The other aspect of schooling while living on the station is that Lucy isn’t just learning her ABC and 123, she is also learning so many life skills that many kids may never experience. There are people from all walks of life including backpackers, the locals in the Aboriginal community of Oodnadatta as well as all sorts of different visitors that she gets to mix with, I never thought I’d see so many people living in the middle of the desert. She also gets to see the day to day running’s of the stations and seems to know what’s going where and why. The beauty is that even though she is predominantly involved with the adults, you see her at SOTA face to face events and she’s just one of the kids – mixing with a heap of others that probably lead similar lives.
People think ‘it must be boring being out there with no shops, no people for kilometres, and nothing to do’, but they are completely wrong! This has been the busiest year I’ve experienced yet! The first school term we only had a couple of weekends home because every other weekend was filled with events for school in town, gymkhanas, and catch-ups at the other stations! It was a big effort trying to fit in school.

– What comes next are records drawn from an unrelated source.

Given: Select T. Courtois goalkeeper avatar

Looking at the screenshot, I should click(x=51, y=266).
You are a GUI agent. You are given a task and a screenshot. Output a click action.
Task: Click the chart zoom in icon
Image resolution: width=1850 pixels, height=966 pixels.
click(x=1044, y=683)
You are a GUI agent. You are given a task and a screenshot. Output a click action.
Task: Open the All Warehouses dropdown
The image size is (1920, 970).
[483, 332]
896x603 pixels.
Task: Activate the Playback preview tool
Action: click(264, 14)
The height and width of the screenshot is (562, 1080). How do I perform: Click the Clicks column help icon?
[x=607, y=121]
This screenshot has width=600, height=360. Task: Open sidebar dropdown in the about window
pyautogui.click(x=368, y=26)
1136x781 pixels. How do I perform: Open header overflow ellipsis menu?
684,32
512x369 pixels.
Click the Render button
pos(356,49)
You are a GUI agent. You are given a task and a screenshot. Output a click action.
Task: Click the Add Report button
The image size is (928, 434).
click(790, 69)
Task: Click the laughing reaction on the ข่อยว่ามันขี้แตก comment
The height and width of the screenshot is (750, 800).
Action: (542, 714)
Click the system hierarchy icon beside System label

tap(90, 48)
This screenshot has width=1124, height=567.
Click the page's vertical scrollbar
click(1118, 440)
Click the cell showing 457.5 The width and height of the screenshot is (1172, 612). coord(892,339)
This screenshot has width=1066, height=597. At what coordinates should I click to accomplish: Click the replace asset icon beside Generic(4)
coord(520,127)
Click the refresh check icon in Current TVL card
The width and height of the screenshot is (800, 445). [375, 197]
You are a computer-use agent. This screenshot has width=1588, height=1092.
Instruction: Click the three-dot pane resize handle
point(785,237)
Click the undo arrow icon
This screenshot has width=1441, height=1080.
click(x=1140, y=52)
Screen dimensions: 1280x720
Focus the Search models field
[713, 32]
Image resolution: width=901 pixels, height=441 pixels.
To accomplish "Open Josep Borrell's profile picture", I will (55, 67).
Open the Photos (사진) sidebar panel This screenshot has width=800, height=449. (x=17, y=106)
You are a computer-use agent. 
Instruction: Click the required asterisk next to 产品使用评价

The year has brought so many great experiences as well as learning curves, both in the school room and life in general. Every time we drive somewhere and see cattle, George teaches me which one is a bull or what is a steer or a heifer. At first I would ask “How do you know that?” and he would burst out “It has big balls!” or “No balls!”
Local doctor Lucy with her trusty assistant Jack and Maggie the dog.
Being a govie has opened my eyes to many things. All through my schooling I was adamant I would never consider going to university. But my thoughts on this have changed having just been accepted into Charles Darwin University for a Bachelor of Primary Education. Mad, I know as I’m not sure where I’m going to have time with all the things happening on the station as well as the busy social life and school. But this year I have found my passion in seeing kids grow and develop, and the excitement and glow on their face when they learn something new. The year has been unbelievably rewarding, knowing you’ve made that bit of a difference.
Thank goodness I said “Yes” to the job!